A nice teaser can be found at: http://learners.gsfc.nasa.gov/mediaviewer/Lookingforlifeintro/. In addition to the feature, the new Passport to Knowledge also provides curriculum materials for teachers and students that take advantage of three NASA Learning Technology (NLT) tools:
1) The "Virtual Field Trip" allows students to explore selected field trip locations using spherical panoramic footage of a field site. Students are able to "look around" a 360-degree view of the environment and along the way, access videos where experts explain what they are seeing. Experts note points of interest, and students can jump from one location to another as they explore. Once they've started the "Virtual Field Trip," students can take an even closer look using the other two NLT other tools. A focus of the Virtual Fieldtrip for the "Looking for Life" adventure is the Pilbara region of western Austraila, site of the oldest known stromaolites and cellular fossils on Earth. This field trip was filmed during an international expedition to the Pilbara held last summer which was attended by Bruce Runnegar and Rose Grymes of the NAI, as well as one of your SETI folks - Seth Shostak. The "Virtual Lab" includes a suite of simulated microscopes that allow students to study the closeup features of rocks "back in the lab". Actual samples from a 3.5-billion-year-old stromatolite and modern-day microbial mats were scanned into electronic files, and can be explored by students using the virtual microscopes. For example, students can compare 3.5- billion-year-old fossils with samples of modern stromatolites.

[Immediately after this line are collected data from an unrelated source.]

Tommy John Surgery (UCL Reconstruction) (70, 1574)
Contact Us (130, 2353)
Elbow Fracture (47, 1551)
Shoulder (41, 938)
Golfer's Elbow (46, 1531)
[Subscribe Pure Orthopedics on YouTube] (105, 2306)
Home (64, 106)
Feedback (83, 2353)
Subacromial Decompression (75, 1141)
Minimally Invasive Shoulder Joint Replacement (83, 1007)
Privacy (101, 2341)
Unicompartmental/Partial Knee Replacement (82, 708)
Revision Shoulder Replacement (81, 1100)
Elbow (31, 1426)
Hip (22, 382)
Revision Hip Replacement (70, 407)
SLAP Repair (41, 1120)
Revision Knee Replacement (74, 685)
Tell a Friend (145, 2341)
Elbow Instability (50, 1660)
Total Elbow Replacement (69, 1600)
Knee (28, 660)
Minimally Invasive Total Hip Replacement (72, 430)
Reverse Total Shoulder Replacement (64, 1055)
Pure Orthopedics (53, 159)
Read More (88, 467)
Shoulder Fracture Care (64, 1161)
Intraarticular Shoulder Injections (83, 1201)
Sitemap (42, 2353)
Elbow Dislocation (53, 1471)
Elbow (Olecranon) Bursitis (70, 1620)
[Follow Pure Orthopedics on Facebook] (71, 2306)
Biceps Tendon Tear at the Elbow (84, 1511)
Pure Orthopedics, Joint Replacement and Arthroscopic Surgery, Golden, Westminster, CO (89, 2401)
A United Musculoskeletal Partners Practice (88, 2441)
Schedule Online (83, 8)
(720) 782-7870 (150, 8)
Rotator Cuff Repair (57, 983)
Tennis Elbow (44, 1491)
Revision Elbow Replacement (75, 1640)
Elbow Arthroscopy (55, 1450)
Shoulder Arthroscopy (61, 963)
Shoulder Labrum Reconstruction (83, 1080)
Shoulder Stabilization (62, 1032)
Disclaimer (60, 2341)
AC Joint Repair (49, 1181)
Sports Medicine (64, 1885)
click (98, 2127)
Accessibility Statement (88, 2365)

3) NLT's "What's the Difference" tool helps students compare the details of microscopic images, with the modern and ancient environments of the Pilbara and Mars.
All of these NLT curriculum elements are accessible through the NASA Quest Web site.

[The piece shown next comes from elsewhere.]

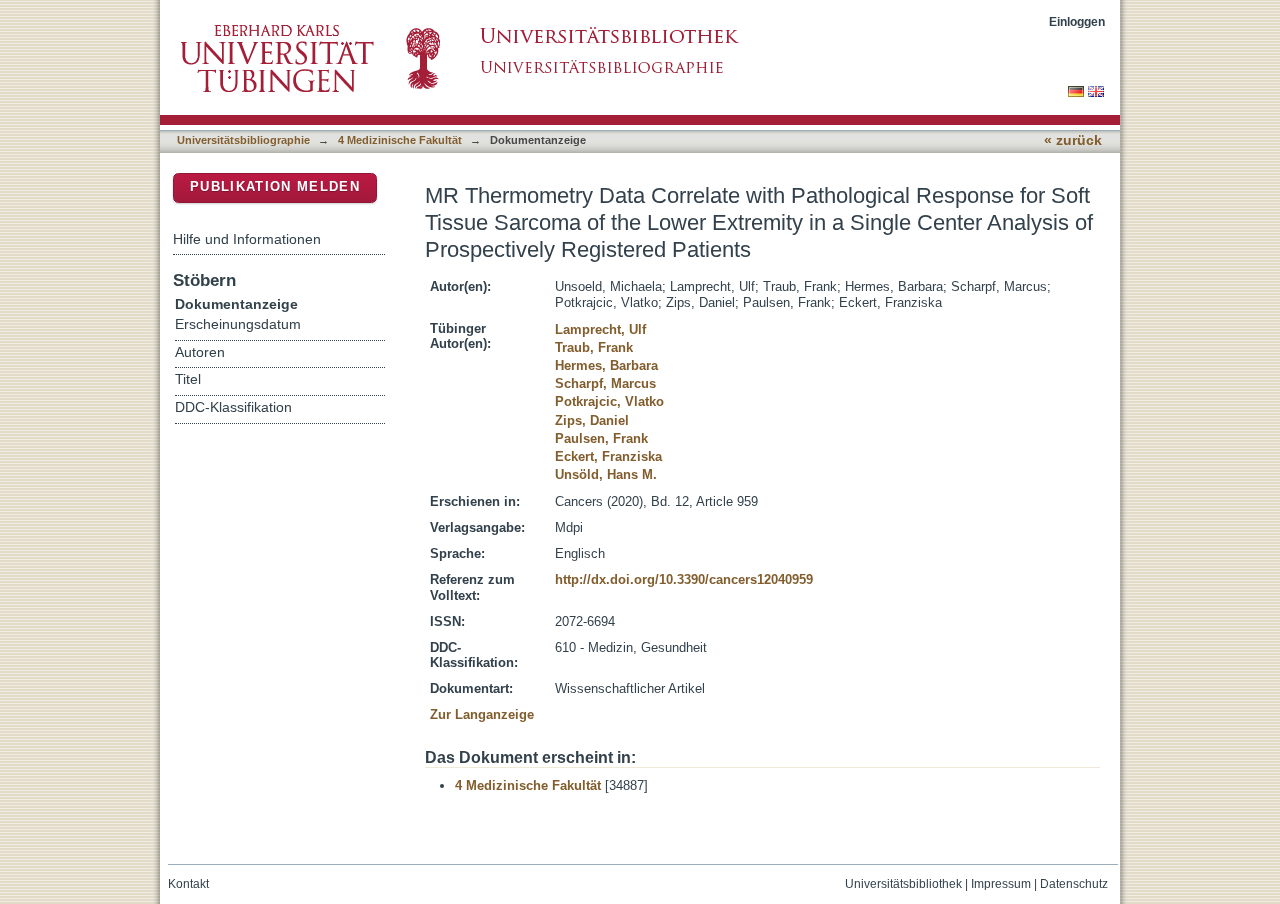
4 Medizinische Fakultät (400, 140)
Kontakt (188, 884)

A brief description of the "Looking for Life" special is given below:
Is life on Earth unique? Are humans the only intelligent beings in the universe? These are some of the deepest and most ancient of questions. Now, for the first time, we have the tools and technology to begin probing for the answers. Scientists believe these answers lie untouched in some of the most exotic and dramatic sites on our home planet. "Looking for Life" takes viewers to these distant locations for the most current reports on this exciting scientific frontier.

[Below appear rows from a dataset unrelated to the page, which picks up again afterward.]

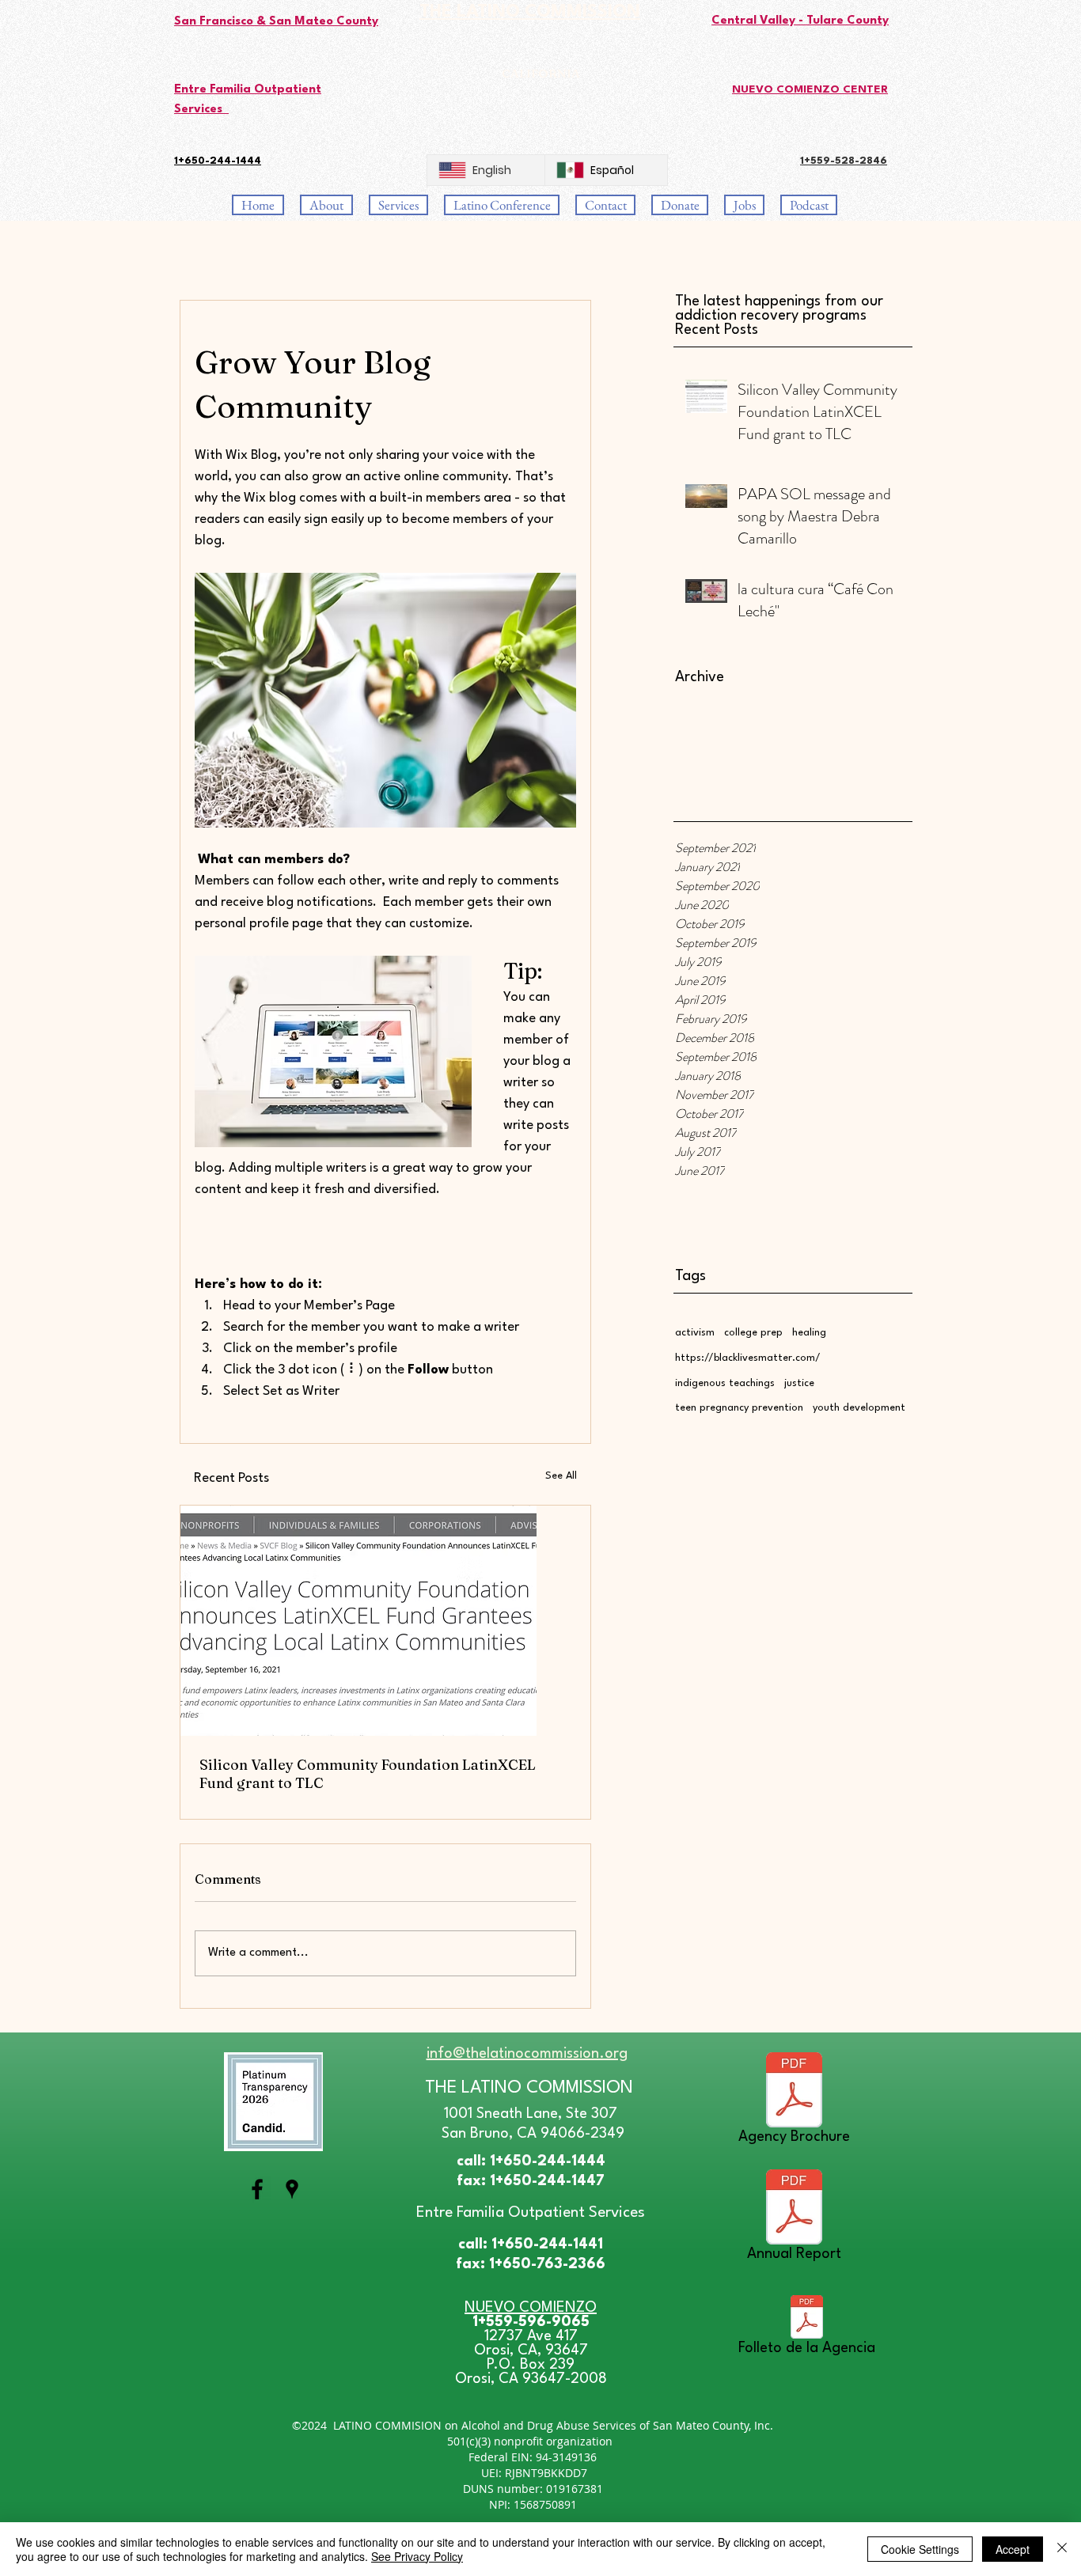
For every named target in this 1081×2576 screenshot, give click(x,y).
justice (799, 1383)
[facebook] (257, 2189)
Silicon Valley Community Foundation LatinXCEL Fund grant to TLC (367, 1774)
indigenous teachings (725, 1383)
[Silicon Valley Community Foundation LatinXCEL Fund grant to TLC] (385, 1621)
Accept (1013, 2549)
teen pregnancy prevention (739, 1408)
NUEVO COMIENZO (531, 2308)
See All (561, 1476)
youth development (859, 1408)
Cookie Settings (920, 2549)
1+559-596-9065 (531, 2322)
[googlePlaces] (292, 2189)
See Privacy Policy (417, 2556)
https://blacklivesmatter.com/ (748, 1358)
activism (695, 1333)
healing (809, 1333)
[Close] (1062, 2549)
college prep (753, 1333)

In the rust-red Pilbara desert of Western Australia, an international team of NASA and university researchers looks at ancient rocks to see if they offer unambiguous evidence of life on Earth as long as 3.5 billion years ago. At Shark Bay, a young graduate student dives in chilly waters to sample stromatolites, "living fossils" that may resemble early life-forms. In the startling red and yellow waters of Spain's Rio Tinto, an intrepid cameraman ventures underwater to photograph the rich organisms found in some of the most acidic streams on Earth. Nearby a NASA team tests a prototype drill that could be deployed to Mars or to Jupiters mysterious moon, Europa. North of the Arctic Circle, researchers from Indiana University look for life deep underground in the Lupin Mine. South of the Equator, far up in the Bolivian Andes, NASA's Nathalie Cabrol dives in the highest waters on Earth, whose salty shores resemble the ancient lakes recently found on Mars by NASA's rovers, Spirit and Opportunity. She finds organisms thriving in an environment of extreme cold and dangerous levels of radiation.
Special Airs on NASA Select:
Thursday, May 25, 2006
8:00-9:00 a.m., 4:00-5:00 p.m. and 8:00-9:00 p.m.
Saturday, May 27, 2006
8:00-9:00 a.m. and 4:00-5:00 p.m.
For PBS broadcasts, see local listings.